### YOUR GOAL
Return the data below in full, matching every line exactly.

☆ ☆ ☆ ☆ ☆ ☆ ☆

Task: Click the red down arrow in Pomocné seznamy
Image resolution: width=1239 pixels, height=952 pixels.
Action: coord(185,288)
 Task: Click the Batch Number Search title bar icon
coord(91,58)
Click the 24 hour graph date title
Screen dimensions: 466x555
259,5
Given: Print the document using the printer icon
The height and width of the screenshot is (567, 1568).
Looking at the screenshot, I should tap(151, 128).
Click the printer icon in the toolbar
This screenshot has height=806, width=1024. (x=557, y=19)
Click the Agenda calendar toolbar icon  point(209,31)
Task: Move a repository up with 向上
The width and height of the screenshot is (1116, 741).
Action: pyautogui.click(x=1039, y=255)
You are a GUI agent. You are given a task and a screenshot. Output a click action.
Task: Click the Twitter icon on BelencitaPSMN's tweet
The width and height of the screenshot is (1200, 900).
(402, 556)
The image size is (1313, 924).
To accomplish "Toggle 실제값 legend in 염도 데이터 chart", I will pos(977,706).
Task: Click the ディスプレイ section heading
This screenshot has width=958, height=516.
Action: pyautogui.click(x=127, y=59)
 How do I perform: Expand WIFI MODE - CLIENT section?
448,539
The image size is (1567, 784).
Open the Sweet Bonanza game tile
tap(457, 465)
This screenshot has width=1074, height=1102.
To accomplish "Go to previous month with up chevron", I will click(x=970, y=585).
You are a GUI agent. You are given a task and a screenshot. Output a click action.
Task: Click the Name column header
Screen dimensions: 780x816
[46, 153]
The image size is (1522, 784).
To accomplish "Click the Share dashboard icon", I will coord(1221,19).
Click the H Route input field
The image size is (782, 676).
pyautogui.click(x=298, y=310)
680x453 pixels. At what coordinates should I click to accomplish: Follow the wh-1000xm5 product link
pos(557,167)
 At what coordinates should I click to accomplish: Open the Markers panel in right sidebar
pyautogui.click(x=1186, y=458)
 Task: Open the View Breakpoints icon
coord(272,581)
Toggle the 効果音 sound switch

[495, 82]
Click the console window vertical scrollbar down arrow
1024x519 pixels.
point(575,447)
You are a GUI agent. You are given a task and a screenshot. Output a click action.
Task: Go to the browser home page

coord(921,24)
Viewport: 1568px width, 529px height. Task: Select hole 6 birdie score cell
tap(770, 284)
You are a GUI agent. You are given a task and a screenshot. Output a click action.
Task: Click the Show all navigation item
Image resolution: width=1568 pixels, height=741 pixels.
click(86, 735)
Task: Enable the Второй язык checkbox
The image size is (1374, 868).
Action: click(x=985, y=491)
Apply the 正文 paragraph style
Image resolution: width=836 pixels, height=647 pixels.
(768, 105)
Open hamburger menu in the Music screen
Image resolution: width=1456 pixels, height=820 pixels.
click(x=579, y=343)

☆ ☆ ☆ ☆ ☆ ☆ ☆

### ANSWER AREA
Task: Click the red down arrow in Pomocné seznamy
Image resolution: width=1239 pixels, height=952 pixels.
Action: coord(185,288)
 Task: Click the Batch Number Search title bar icon
coord(91,58)
Click the 24 hour graph date title
Screen dimensions: 466x555
259,5
Given: Print the document using the printer icon
The height and width of the screenshot is (567, 1568).
Looking at the screenshot, I should tap(151, 128).
Click the printer icon in the toolbar
This screenshot has height=806, width=1024. (x=557, y=19)
Click the Agenda calendar toolbar icon  point(209,31)
Task: Move a repository up with 向上
The width and height of the screenshot is (1116, 741).
Action: pyautogui.click(x=1039, y=255)
You are a GUI agent. You are given a task and a screenshot. Output a click action.
Task: Click the Twitter icon on BelencitaPSMN's tweet
The width and height of the screenshot is (1200, 900).
(402, 556)
The image size is (1313, 924).
To accomplish "Toggle 실제값 legend in 염도 데이터 chart", I will pos(977,706).
Task: Click the ディスプレイ section heading
This screenshot has width=958, height=516.
Action: pyautogui.click(x=127, y=59)
 How do I perform: Expand WIFI MODE - CLIENT section?
448,539
The image size is (1567, 784).
Open the Sweet Bonanza game tile
tap(457, 465)
This screenshot has width=1074, height=1102.
To accomplish "Go to previous month with up chevron", I will click(x=970, y=585).
You are a GUI agent. You are given a task and a screenshot. Output a click action.
Task: Click the Name column header
Screen dimensions: 780x816
[46, 153]
The image size is (1522, 784).
To accomplish "Click the Share dashboard icon", I will coord(1221,19).
Click the H Route input field
The image size is (782, 676).
pyautogui.click(x=298, y=310)
680x453 pixels. At what coordinates should I click to accomplish: Follow the wh-1000xm5 product link
pos(557,167)
 At what coordinates should I click to accomplish: Open the Markers panel in right sidebar
pyautogui.click(x=1186, y=458)
 Task: Open the View Breakpoints icon
coord(272,581)
Toggle the 効果音 sound switch

[495, 82]
Click the console window vertical scrollbar down arrow
1024x519 pixels.
point(575,447)
You are a GUI agent. You are given a task and a screenshot. Output a click action.
Task: Go to the browser home page

coord(921,24)
Viewport: 1568px width, 529px height. Task: Select hole 6 birdie score cell
tap(770, 284)
You are a GUI agent. You are given a task and a screenshot. Output a click action.
Task: Click the Show all navigation item
Image resolution: width=1568 pixels, height=741 pixels.
click(86, 735)
Task: Enable the Второй язык checkbox
The image size is (1374, 868).
Action: click(x=985, y=491)
Apply the 正文 paragraph style
Image resolution: width=836 pixels, height=647 pixels.
(768, 105)
Open hamburger menu in the Music screen
Image resolution: width=1456 pixels, height=820 pixels.
click(x=579, y=343)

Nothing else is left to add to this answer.